Required work: Write out the records again exactly. Nothing should be dropped.

Records from a data collection:
——

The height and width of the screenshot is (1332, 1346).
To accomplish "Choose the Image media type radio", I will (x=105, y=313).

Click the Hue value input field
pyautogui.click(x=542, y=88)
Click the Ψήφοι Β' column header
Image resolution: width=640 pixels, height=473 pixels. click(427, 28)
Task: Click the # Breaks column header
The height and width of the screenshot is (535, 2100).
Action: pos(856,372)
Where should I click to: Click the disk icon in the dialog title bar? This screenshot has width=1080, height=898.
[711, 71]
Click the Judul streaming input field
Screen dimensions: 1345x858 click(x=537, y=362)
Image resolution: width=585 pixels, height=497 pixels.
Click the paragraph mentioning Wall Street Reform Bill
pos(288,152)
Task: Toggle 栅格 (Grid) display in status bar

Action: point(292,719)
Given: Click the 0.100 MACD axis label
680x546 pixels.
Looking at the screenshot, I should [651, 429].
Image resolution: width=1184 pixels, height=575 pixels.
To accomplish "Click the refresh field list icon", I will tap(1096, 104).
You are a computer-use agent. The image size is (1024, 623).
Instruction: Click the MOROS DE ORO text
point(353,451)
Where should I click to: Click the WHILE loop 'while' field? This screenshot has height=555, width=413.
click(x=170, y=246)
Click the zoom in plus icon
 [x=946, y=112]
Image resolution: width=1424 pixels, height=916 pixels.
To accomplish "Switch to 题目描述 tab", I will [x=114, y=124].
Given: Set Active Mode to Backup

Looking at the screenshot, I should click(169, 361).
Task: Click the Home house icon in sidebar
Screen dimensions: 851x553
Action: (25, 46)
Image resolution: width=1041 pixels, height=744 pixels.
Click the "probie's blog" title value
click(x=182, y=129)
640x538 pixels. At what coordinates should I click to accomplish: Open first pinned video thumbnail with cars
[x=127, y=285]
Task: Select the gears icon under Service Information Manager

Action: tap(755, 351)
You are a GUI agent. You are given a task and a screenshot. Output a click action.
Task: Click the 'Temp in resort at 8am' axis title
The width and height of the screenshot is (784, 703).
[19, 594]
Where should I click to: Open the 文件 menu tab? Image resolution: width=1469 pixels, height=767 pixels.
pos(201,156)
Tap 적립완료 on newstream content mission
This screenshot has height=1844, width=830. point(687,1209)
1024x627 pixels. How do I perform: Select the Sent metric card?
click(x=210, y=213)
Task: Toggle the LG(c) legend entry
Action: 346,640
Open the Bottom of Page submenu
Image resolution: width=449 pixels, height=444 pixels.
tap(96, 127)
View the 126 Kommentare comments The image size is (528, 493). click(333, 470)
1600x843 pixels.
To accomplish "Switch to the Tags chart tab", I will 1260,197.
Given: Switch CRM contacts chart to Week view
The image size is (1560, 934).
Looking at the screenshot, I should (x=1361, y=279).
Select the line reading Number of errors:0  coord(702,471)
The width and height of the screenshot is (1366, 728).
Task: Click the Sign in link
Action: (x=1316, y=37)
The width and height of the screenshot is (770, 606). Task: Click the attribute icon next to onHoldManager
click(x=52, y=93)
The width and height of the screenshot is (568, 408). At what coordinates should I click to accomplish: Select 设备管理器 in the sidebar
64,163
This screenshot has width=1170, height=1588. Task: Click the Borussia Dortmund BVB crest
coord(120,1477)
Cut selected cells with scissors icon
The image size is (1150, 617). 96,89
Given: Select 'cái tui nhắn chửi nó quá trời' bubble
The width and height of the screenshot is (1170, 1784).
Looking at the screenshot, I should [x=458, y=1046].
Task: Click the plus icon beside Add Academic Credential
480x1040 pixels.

——

Response to this task:
The height and width of the screenshot is (1332, 1346).
To accomplish "Choose the Image media type radio", I will (x=105, y=313).

Click the Hue value input field
pyautogui.click(x=542, y=88)
Click the Ψήφοι Β' column header
Image resolution: width=640 pixels, height=473 pixels. click(427, 28)
Task: Click the # Breaks column header
The height and width of the screenshot is (535, 2100).
Action: pos(856,372)
Where should I click to: Click the disk icon in the dialog title bar? This screenshot has width=1080, height=898.
[711, 71]
Click the Judul streaming input field
Screen dimensions: 1345x858 click(x=537, y=362)
Image resolution: width=585 pixels, height=497 pixels.
Click the paragraph mentioning Wall Street Reform Bill
pos(288,152)
Task: Toggle 栅格 (Grid) display in status bar

Action: point(292,719)
Given: Click the 0.100 MACD axis label
680x546 pixels.
Looking at the screenshot, I should [651, 429].
Image resolution: width=1184 pixels, height=575 pixels.
To accomplish "Click the refresh field list icon", I will tap(1096, 104).
You are a computer-use agent. The image size is (1024, 623).
Instruction: Click the MOROS DE ORO text
point(353,451)
Where should I click to: Click the WHILE loop 'while' field? This screenshot has height=555, width=413.
click(x=170, y=246)
Click the zoom in plus icon
 [x=946, y=112]
Image resolution: width=1424 pixels, height=916 pixels.
To accomplish "Switch to 题目描述 tab", I will [x=114, y=124].
Given: Set Active Mode to Backup

Looking at the screenshot, I should click(169, 361).
Task: Click the Home house icon in sidebar
Screen dimensions: 851x553
Action: (25, 46)
Image resolution: width=1041 pixels, height=744 pixels.
Click the "probie's blog" title value
click(x=182, y=129)
640x538 pixels. At what coordinates should I click to accomplish: Open first pinned video thumbnail with cars
[x=127, y=285]
Task: Select the gears icon under Service Information Manager

Action: tap(755, 351)
You are a GUI agent. You are given a task and a screenshot. Output a click action.
Task: Click the 'Temp in resort at 8am' axis title
The width and height of the screenshot is (784, 703).
[19, 594]
Where should I click to: Open the 文件 menu tab? Image resolution: width=1469 pixels, height=767 pixels.
pos(201,156)
Tap 적립완료 on newstream content mission
This screenshot has height=1844, width=830. point(687,1209)
1024x627 pixels. How do I perform: Select the Sent metric card?
click(x=210, y=213)
Task: Toggle the LG(c) legend entry
Action: 346,640
Open the Bottom of Page submenu
Image resolution: width=449 pixels, height=444 pixels.
tap(96, 127)
View the 126 Kommentare comments The image size is (528, 493). click(333, 470)
1600x843 pixels.
To accomplish "Switch to the Tags chart tab", I will 1260,197.
Given: Switch CRM contacts chart to Week view
The image size is (1560, 934).
Looking at the screenshot, I should (x=1361, y=279).
Select the line reading Number of errors:0  coord(702,471)
The width and height of the screenshot is (1366, 728).
Task: Click the Sign in link
Action: (x=1316, y=37)
The width and height of the screenshot is (770, 606). Task: Click the attribute icon next to onHoldManager
click(x=52, y=93)
The width and height of the screenshot is (568, 408). At what coordinates should I click to accomplish: Select 设备管理器 in the sidebar
64,163
This screenshot has width=1170, height=1588. Task: Click the Borussia Dortmund BVB crest
coord(120,1477)
Cut selected cells with scissors icon
The image size is (1150, 617). 96,89
Given: Select 'cái tui nhắn chửi nó quá trời' bubble
The width and height of the screenshot is (1170, 1784).
Looking at the screenshot, I should [x=458, y=1046].
Task: Click the plus icon beside Add Academic Credential
480x1040 pixels.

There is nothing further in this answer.